CF 104385H - Permutation

The crash happens before any algorithm runs: Your program is assuming a multi-line format with three integers in the first line, but the actual input is: So: - First line contains only N - Second line contains the array - There are no M, Q, or query lines at all This is not a…

CF 104385H - Permutation

Rating: -
Tags: -
Solve time: 1m 58s
Verified: yes

Solution

Diagnosis

The crash happens before any algorithm runs:

N, M, Q = map(int, input().split())
ValueError: not enough values to unpack (expected 3, got 1)

Your program is assuming a multi-line format with three integers in the first line, but the actual input is:

5
2 3 4 6 8

So:

  • First line contains only N
  • Second line contains the array
  • There are no M, Q, or query lines at all

This is not a minor bug inside logic. The entire parsing model is wrong for this input format, so everything after it becomes invalid.

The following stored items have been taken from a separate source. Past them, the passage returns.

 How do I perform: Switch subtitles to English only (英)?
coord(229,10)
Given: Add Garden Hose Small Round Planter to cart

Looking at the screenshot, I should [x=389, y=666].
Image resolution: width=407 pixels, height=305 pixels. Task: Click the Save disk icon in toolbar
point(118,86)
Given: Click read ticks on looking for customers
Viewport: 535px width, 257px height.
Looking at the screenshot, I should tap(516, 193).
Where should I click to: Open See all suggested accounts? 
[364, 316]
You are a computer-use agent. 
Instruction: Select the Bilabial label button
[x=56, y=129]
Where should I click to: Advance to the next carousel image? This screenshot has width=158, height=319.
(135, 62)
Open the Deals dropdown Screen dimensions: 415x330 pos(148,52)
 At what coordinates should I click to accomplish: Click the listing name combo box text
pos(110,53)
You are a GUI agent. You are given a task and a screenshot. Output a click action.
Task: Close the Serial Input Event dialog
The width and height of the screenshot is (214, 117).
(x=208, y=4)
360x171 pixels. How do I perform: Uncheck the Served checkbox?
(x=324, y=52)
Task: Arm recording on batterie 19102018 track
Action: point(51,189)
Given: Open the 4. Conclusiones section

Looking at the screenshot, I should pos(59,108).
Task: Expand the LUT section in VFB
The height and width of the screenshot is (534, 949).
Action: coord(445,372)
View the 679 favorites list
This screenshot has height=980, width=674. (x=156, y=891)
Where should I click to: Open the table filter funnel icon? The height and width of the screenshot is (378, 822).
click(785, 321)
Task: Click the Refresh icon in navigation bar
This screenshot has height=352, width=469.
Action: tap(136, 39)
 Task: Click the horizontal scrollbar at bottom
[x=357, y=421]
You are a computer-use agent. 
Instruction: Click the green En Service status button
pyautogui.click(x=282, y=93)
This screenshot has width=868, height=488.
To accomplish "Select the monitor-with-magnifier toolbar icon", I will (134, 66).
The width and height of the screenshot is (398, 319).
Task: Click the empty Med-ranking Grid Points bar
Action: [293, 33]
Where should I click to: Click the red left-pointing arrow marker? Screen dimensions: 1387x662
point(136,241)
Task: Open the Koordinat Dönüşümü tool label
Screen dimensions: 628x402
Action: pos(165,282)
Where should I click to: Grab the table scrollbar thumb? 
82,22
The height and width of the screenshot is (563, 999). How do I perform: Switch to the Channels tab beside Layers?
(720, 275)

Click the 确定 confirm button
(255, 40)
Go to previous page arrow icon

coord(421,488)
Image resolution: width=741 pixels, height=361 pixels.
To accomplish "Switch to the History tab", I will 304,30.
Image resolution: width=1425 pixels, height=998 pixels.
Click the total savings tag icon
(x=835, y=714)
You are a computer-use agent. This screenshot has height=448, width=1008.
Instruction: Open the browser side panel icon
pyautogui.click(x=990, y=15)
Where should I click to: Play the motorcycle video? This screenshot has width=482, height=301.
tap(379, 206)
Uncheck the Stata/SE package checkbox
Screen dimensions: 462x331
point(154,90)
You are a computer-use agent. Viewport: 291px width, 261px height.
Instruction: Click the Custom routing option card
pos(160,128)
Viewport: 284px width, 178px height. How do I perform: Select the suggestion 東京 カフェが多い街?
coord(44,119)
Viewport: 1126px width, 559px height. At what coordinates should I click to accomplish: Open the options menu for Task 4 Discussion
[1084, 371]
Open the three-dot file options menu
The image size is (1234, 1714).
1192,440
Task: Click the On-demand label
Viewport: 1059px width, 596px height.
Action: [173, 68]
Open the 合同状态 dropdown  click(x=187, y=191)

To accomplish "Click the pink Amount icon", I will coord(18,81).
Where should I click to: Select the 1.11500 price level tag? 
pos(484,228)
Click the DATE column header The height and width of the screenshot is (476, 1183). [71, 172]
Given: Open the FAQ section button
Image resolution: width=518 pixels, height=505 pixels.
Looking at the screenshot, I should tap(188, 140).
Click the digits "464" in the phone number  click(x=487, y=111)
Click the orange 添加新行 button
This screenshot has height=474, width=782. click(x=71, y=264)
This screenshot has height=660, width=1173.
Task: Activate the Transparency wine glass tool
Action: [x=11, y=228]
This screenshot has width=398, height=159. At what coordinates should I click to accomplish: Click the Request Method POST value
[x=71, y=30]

What the sample is actually asking

We are given:

  • One integer N
  • One array of size N

Output is a single number, and for the sample:

2 3 4 6 8  →  3

The only consistent interpretation that matches the expected output is:

return the second smallest element in the array

Sorted array:

2 3 4 6 8

Second smallest = 3

Correct approach

No complex data structures are needed. Just:

  1. Read N
  2. Read array
  3. Sort (or track two minima in O(N))
  4. Output element at index 1

Correct Python solution

import sys
input = sys.stdin.readline

def solve():
    n = int(input().strip())
    arr = list(map(int, input().split()))
    
    arr.sort()
    
    # second smallest element
    print(arr[1])

if __name__ == "__main__":
    solve()

Why this fixes the issue

  • Matches the actual input format exactly (two lines only)
  • Avoids unpacking non-existent values
  • Implements the correct operation implied by the sample: selecting the second smallest value
  • Runs in O(N log N), easily within limits for typical constraints

If you have more samples, this is likely a simplified version of a family of “k-th smallest” problems, but here k = 2 is fixed implicitly by the statement/sample behavior.